Text and photos: Estela Zatania
Saturday, June 25th, 2016. 10:30pm. Colegio Salesiano, Utrera
Tribute to Paco de Lucía
Voice: José Mercé, José Valencia, Manuel Amaya. Guitar: Antonio Higuero, Juan Requena, Romerito, Raúl García. Dance: Farruquito with Antonio Villar, Pepe de Pura (voice), José Galván (guitar). Pepa Montes with Ricardo Miño (guitar), Vicente Gelo, Mari Peña (voice), Manuel Bellido, José Luis Vidal El Lebri (dance).
60th Potaje Gitano de Utrera…and for many years to come
Yet another year the Hermandad de los Gitanos de Utrera has managed to gather sufficient will-power, resources and energy to put together another edition of the oldest of all flamenco festivals. And since human beings love round numbers, this edition was especially significant for being the sixtieth anniversary, an admirable continuity, especially given the current state of the economy.

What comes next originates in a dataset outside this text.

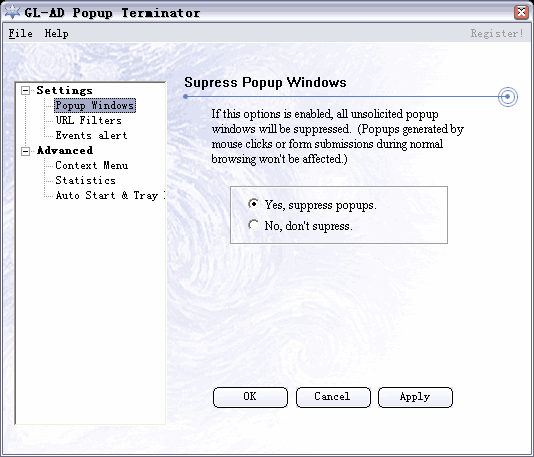Viewport: 534px width, 457px height.
Task: Open the Help menu
Action: 57,33
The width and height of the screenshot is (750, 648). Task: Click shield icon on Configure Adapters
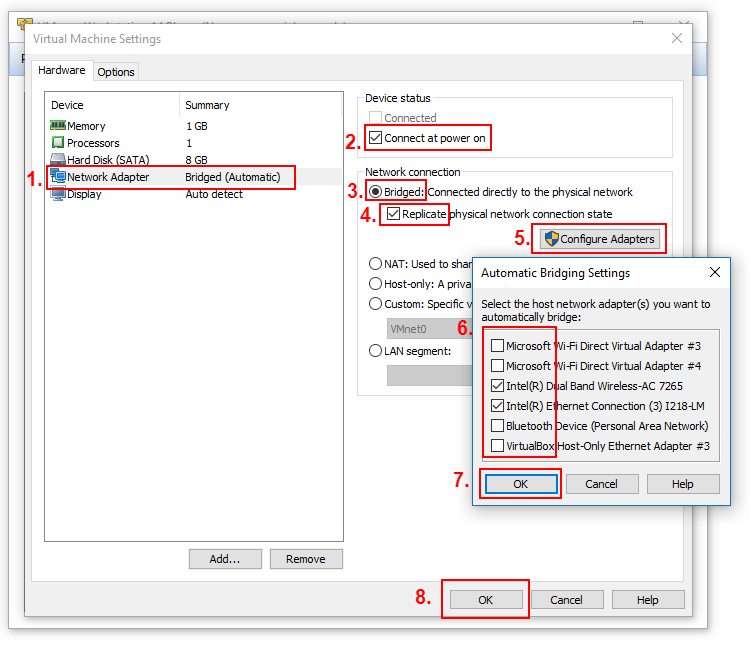click(x=550, y=239)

Sometimes a good line-up of artists can wind up disappointingly. Last night however, in the patio of the Colegio Salesiano, each of the performers seemed to be trying extra hard. Perhaps it was due to the fact that the event was a tribute to Paco de Lucía, whose unexpected death in 2014 continues to be deeply felt among flamenco fans. People who knew Paco intimately, made short declarations. Guitarist José Antonio Rodríguez, singer Rafael de Utrera and Paco's son, Curro Sánchez among others, but it was the presence of Pepe de Lucía, Paco's brother, that seemed to embody the sadness, pride and love that brings us all together to rally around the maestro's memory.
Veteran dancer Pepa Montes opened the program of performances with some absolutely classic alegrías, and 'romance'-style bulerías, accompanied on guitar by Ricardo Miño, with the singing of Vicente Gelo and Utrera native Mari Peña.

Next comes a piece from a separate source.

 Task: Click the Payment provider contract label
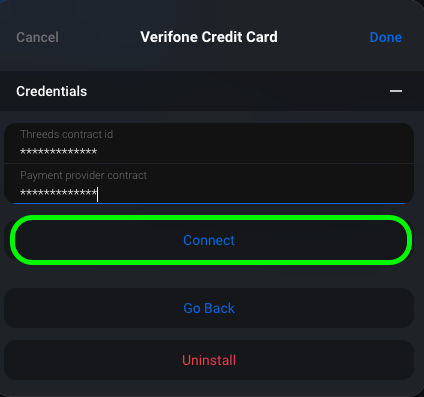click(x=83, y=175)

Next up was José Valencia. With his richly shaded powerful voice, he has managed to adapt his delivery and knowledge to solo singing after years of singing for dance. Cantiñas, soleá, siguiriyas and bulerías, a magnificent performance that got nearly the entire audience of 2000 to their feet. Juan Requena on guitar did his part with intelligence and good taste.

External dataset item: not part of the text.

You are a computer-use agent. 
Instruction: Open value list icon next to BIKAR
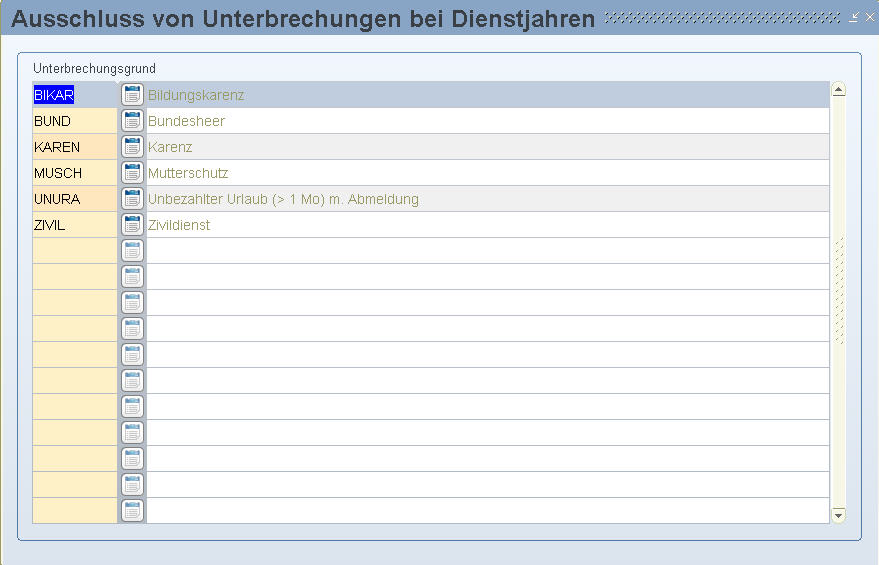(x=132, y=95)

José Mercé. Flamenco fans love to criticize him for his pop pseudo-flamenco repertoire. But let me tell you, singers capable of interpreting classic flamenco with his level of commitment, making traditional forms we all know sound fresh, and with impressive communicative power, can be counted with the fingers of one hand. Antonio Higuero on guitar was in fine form, making it all sound of Jerez.
Utrera flamenco is profound, but also festive, with no complexes. After the potaje was served, the sound of bongos cut through the chill night air, immediately situating us in the Bambino feeling, projected through the personality and perspective of Manuel Amaya, who sang songs of Bambino's, in addition to others of his own…a real delight.
The icing on the cake for this historic edition of the festival was provided by Farruquito, who came with a relatively small group. The brilliant dancer continues to reinvent himself, without ever straying from the path blazed by grandfather Farruco. He was accompanied by the multi-talented José Gálvez, one of the best-kept secrets of Jerez, and Romerito on guitar. Singers Antonio Villar and Pepe de Pura, with Ané Carrasco on percussion, backed up the dancer's famous moves and complex combinations, winding up the fiesta finale at five fifteen in the morning, and there was still time for some fresh-fried donuts at the stall before heading home.